After the second liberation, great efforts were made to restore Oran to its glory and its Arab-Islamic dimension, rebuild and repair what had been destroyed, then the French resumed, after having occupied the city in 1831, the process of obliteration of its cultural and civilization markers.
During the National Liberation War, Oran witnessed the first operations of November 1, 1954, led by the group which included the martyr of the guillotine Ahmed Zabana who was responsible for seizing arms in the barracks in the Eckmühl district, among other operations.

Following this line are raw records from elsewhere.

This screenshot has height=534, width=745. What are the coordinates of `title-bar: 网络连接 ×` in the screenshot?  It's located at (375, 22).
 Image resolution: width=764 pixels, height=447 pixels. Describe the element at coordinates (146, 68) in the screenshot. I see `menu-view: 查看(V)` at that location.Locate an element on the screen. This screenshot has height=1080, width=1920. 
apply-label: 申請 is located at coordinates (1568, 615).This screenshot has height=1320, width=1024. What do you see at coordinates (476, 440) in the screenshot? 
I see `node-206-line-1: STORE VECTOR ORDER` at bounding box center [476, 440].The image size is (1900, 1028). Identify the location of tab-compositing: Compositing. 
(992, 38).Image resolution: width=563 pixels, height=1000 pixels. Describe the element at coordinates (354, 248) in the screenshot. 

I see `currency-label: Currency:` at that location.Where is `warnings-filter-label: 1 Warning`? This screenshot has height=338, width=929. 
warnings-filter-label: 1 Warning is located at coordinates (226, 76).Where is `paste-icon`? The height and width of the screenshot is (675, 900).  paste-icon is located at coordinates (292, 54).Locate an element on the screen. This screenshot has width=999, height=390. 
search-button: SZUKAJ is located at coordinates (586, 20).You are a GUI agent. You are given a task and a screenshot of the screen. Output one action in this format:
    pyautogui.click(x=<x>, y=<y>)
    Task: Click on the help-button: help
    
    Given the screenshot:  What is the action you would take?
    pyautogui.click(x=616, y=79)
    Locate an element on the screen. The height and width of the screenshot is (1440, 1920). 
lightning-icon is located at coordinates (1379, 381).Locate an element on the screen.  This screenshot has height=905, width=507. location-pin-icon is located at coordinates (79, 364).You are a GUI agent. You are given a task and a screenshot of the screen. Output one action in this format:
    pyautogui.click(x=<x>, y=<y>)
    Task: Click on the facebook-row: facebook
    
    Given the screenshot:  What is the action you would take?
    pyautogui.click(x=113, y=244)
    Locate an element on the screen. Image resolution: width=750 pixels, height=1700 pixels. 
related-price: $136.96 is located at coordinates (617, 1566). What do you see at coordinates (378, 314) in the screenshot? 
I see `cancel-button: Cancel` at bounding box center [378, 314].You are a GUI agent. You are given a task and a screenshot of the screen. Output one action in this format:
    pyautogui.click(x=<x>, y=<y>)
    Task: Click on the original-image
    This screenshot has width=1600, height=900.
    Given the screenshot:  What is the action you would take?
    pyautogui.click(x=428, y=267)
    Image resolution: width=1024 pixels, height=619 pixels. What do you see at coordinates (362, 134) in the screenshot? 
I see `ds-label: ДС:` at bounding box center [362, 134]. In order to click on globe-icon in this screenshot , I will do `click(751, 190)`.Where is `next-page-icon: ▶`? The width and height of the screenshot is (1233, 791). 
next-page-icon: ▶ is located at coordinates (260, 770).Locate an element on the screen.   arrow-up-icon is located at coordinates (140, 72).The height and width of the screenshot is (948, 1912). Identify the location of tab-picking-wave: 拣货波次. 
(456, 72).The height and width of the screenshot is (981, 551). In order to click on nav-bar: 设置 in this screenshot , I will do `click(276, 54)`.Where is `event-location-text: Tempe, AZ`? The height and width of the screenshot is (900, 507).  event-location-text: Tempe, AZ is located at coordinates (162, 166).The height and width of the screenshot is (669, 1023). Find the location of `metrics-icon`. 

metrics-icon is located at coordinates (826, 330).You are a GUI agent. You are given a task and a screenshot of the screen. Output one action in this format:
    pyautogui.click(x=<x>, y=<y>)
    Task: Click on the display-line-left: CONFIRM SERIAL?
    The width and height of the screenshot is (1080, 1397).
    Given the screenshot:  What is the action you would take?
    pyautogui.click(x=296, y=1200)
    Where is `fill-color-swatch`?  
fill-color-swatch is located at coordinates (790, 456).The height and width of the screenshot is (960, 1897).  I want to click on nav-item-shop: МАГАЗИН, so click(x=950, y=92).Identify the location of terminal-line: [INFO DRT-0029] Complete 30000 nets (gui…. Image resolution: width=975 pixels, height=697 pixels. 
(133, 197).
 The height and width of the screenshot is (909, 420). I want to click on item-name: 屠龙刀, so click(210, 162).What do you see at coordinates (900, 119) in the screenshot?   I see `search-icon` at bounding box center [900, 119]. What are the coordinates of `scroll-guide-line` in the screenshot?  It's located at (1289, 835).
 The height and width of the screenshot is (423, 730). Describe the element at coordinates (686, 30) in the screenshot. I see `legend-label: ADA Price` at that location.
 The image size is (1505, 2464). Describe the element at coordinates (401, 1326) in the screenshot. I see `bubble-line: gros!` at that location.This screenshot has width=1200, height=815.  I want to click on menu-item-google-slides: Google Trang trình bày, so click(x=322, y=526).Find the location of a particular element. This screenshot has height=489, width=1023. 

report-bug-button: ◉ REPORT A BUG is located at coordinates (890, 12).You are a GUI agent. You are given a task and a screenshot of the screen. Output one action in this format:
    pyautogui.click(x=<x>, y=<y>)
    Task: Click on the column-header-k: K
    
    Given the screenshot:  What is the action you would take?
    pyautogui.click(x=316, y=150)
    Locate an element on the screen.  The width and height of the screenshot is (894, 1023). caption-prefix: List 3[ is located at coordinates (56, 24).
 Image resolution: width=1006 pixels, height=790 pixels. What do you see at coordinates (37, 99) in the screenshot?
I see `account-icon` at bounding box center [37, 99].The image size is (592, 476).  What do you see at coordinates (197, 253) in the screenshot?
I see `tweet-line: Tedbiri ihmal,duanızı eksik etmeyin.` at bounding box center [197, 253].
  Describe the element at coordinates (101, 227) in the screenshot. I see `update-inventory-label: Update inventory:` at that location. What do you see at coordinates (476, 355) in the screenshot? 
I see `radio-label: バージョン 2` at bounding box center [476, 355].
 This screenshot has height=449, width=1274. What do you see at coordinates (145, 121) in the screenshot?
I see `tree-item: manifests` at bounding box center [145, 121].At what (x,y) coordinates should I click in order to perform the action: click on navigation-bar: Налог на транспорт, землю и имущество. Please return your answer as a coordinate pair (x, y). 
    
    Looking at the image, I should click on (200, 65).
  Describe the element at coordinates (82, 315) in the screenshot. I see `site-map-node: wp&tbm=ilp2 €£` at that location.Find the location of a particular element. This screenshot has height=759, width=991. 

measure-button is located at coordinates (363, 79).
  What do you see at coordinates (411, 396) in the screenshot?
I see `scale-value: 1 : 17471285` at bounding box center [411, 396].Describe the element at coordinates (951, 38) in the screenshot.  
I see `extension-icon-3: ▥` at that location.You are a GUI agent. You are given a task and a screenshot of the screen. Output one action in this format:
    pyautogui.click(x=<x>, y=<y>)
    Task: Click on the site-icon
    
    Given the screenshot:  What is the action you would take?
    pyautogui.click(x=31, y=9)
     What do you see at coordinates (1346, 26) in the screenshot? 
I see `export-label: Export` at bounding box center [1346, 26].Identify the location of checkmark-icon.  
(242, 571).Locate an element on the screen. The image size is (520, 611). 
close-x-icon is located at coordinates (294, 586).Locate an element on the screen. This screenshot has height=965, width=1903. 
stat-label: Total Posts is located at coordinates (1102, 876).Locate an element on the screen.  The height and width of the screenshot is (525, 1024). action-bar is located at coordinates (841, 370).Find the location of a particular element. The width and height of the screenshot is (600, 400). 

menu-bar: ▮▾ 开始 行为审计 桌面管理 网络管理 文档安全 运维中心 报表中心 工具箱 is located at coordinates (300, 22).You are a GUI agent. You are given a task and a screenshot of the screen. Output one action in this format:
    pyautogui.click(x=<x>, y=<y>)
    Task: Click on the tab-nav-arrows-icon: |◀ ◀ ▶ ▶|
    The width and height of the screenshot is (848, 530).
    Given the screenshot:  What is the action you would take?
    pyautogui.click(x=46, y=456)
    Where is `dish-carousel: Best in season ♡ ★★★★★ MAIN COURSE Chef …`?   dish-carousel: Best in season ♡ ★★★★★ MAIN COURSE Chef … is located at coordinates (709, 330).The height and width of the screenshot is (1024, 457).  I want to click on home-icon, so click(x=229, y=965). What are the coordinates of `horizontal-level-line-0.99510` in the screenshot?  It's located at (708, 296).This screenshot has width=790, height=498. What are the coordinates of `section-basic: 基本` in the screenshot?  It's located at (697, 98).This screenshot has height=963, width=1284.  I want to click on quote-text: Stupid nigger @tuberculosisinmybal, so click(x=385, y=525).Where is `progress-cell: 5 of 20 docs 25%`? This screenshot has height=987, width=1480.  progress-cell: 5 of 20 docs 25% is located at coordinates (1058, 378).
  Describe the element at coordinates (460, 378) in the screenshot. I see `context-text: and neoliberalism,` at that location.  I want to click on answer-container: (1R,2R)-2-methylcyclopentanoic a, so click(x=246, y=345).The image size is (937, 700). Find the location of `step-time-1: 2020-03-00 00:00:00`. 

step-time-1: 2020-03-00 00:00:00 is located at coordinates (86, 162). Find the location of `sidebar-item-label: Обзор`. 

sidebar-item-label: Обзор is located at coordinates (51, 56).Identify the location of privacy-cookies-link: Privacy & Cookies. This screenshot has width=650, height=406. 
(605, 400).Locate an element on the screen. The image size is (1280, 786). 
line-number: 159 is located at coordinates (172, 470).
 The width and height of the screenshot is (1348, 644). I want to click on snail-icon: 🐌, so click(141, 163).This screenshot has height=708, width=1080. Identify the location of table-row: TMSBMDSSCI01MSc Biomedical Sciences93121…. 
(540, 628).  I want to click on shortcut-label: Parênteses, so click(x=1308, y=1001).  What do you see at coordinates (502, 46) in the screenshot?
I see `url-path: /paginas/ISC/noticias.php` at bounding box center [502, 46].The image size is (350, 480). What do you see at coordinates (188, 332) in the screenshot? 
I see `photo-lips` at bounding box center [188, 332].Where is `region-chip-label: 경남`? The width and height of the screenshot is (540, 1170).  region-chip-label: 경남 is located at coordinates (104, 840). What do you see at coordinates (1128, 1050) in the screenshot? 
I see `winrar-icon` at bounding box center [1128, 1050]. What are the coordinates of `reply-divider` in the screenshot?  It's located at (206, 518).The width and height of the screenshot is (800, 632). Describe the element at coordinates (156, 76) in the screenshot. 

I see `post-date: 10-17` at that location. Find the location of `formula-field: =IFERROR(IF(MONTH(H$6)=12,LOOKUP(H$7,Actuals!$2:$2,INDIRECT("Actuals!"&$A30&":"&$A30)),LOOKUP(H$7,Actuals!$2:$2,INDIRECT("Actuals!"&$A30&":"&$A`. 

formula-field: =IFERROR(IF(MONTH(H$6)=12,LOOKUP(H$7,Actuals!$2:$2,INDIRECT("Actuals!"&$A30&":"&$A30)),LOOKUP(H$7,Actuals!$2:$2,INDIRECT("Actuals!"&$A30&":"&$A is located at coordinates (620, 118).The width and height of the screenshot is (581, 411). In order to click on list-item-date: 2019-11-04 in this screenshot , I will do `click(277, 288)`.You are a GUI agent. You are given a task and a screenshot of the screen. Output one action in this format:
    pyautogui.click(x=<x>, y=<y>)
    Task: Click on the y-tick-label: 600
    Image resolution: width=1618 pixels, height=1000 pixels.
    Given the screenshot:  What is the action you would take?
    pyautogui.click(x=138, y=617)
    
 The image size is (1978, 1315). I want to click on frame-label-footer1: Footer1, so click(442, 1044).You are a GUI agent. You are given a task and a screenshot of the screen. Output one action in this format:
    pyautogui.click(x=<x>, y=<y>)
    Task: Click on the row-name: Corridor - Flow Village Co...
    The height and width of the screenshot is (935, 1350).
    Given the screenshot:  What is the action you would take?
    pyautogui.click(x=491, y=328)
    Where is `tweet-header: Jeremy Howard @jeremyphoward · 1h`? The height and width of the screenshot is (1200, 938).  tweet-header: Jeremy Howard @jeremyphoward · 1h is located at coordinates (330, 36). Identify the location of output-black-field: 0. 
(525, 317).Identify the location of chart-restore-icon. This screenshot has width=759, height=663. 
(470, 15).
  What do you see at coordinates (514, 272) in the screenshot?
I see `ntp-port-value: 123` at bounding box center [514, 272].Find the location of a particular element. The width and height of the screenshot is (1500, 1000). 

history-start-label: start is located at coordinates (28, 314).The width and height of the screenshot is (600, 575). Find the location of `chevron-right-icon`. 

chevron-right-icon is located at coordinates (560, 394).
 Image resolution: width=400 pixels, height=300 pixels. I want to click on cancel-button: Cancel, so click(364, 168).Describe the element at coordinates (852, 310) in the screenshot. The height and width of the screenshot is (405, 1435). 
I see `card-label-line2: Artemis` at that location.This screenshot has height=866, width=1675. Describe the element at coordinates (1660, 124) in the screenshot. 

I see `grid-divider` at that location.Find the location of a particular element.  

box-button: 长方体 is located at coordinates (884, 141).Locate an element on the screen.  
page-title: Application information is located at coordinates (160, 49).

Previously, Oran witnessed the operation of the attack, on Monday April 5, 1949, on the Grande Poste by commandos of the Special Organization (OS), which made it possible to obtain funds to finance the armed action against French colonialism.
Since independence, Oran has continued to link its glorious past to its radiant present through numerous urban expansions, revitalizing the commercial, cultural and tourist movement, and developing specialized industrial centers, such as; petrochemicals, steel industry, the automotive industry and the pharmaceutical sector.
Oran, which has three universities and numerous research centers and which has been strengthened by new sports infrastructure, tourist complexes and health establishments, aims to continue its renaissance in all areas. The next edition of the Mediterranean Games will be an opportunity for this city and its inhabitants to display this ambition to become a metropolis in the Mediterranean basin.